突然の殺意。これから浴びる血の暖かさを想像してか、彼女のその表情には微かな恍惚が浮かぶ。
「レオ!」
「馬鹿、前に出るな!」
自ら盾となるべく前に飛び出すアリス。自分の存在が攻撃への最大の抑止力になる。それを理解した動きだった。だが、王女はアリスの思考など手に取るように読んでいる。
「甘いわ」
王女は重力を感じさせない動きでほんの少し跳躍し、無防備なアリスの脳天を易々と越え、レオの頭上に刃を振り下ろした。
ガキィィィィィィィィン!
金属を擦り合わせる不快な音が響き渡る。
「なに!?」
王女は目を見張る。彼女の手からカトラスが消えていた。空中で弾かれくるくると宙を待った刃が、豪奢な絨毯に大きな穴を開けて突き刺さる。
刃の沈む重たい音が響いた。刀身には、包帯のような白い紐が撒きついている。
「い……ててて……」
全ての衝撃を殺しきれなかったのか、レオの髪の間から鮮血が零れた。髪を伝うそれは、彼の髪の一房だけを紅く染め上げる。
「レオ…?」
何が起きたのかわからなかったアリスが、レオを振り仰いだ。
ぽたり、と垂れた一滴の血が白い頬に落ちる。
アリスの瞳が赤を映した。レオはそれを苦々しく思う。
いつもそうだ。彼は簡単に他のものに侵されてしまう。
「大丈夫か!?」
アリスは傷の具合を見ようとレオの頭に手を這わす。斬られた訳ではなく衝撃で額を浅く裂いただけなので、毛細血管が弾け派手に血は出ているが。そう酷い怪我ではなかった。
「なぜ…?」
王女は殺すつもりだった。彼女自身も自覚している悪癖だが、一度殺そうと思ったが最後、彼女の意識など吹き飛んでしまう。そうして気付けば相手は死体になっているのが常だった。
「さあて、何故でしょう?」
笑ってレオは何も無い両手を広げた。顎を伝う血がレオの飄々とした笑みに不気味さを添える。

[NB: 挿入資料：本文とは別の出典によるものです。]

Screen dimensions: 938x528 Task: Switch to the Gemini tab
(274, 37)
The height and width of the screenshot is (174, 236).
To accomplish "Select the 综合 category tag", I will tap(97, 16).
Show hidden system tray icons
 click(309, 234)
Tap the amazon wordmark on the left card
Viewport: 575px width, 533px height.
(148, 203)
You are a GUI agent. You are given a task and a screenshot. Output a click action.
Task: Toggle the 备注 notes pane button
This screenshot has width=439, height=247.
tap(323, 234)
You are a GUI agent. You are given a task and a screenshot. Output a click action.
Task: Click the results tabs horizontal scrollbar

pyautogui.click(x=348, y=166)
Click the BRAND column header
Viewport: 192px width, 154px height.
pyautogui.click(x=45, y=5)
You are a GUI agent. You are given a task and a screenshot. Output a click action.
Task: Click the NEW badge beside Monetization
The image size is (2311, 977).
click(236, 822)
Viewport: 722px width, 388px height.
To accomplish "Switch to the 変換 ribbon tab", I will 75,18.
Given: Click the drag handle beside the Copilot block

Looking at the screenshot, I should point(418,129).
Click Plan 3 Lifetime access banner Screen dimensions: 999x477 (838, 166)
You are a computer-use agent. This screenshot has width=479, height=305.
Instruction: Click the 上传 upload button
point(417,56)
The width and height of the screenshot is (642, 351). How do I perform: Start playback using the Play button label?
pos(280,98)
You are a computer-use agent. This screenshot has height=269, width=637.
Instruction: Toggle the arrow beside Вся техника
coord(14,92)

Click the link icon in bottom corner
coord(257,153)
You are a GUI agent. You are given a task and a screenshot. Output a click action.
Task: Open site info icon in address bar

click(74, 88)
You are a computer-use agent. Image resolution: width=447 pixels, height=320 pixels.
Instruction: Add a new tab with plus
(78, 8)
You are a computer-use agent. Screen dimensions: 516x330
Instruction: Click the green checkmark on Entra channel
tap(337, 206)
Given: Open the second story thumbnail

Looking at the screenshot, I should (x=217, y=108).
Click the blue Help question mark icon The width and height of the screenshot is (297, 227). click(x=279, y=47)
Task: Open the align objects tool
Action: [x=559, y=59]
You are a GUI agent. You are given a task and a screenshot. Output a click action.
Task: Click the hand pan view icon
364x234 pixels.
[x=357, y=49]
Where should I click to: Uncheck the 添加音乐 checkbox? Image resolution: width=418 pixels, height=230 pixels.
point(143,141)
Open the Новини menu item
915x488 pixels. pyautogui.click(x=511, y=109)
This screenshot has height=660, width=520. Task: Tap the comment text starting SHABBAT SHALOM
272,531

王女は思わず数歩下がる。その忌み名の所以となる彼女の逸脱した殺人欲求を向けられた相手が、我に返った後に生きているということが未だかつて無かったのだ。もう一度この丸腰の男に刃を振りかざせばいいだけのことを、混乱した彼女は思いつかない。
さっさと怖気づいて帰ってくれ。
一方、レオは冷や汗を流しながらそう祈っていた。簡単な仕掛けだ。彼女が戦闘に意識を飛ばしているが故に気付かなかっただけの。
踵。アリスの踵がぎりぎりのところで神子居住区画に入り込んでいる。
境界線には必ず結界がある。普段の出入りでは音でしか認識できないが、これは神子を全ての不義や呪いや殺意から守るためのものなのだ。神子への暴力に対して機能しない訳が無い。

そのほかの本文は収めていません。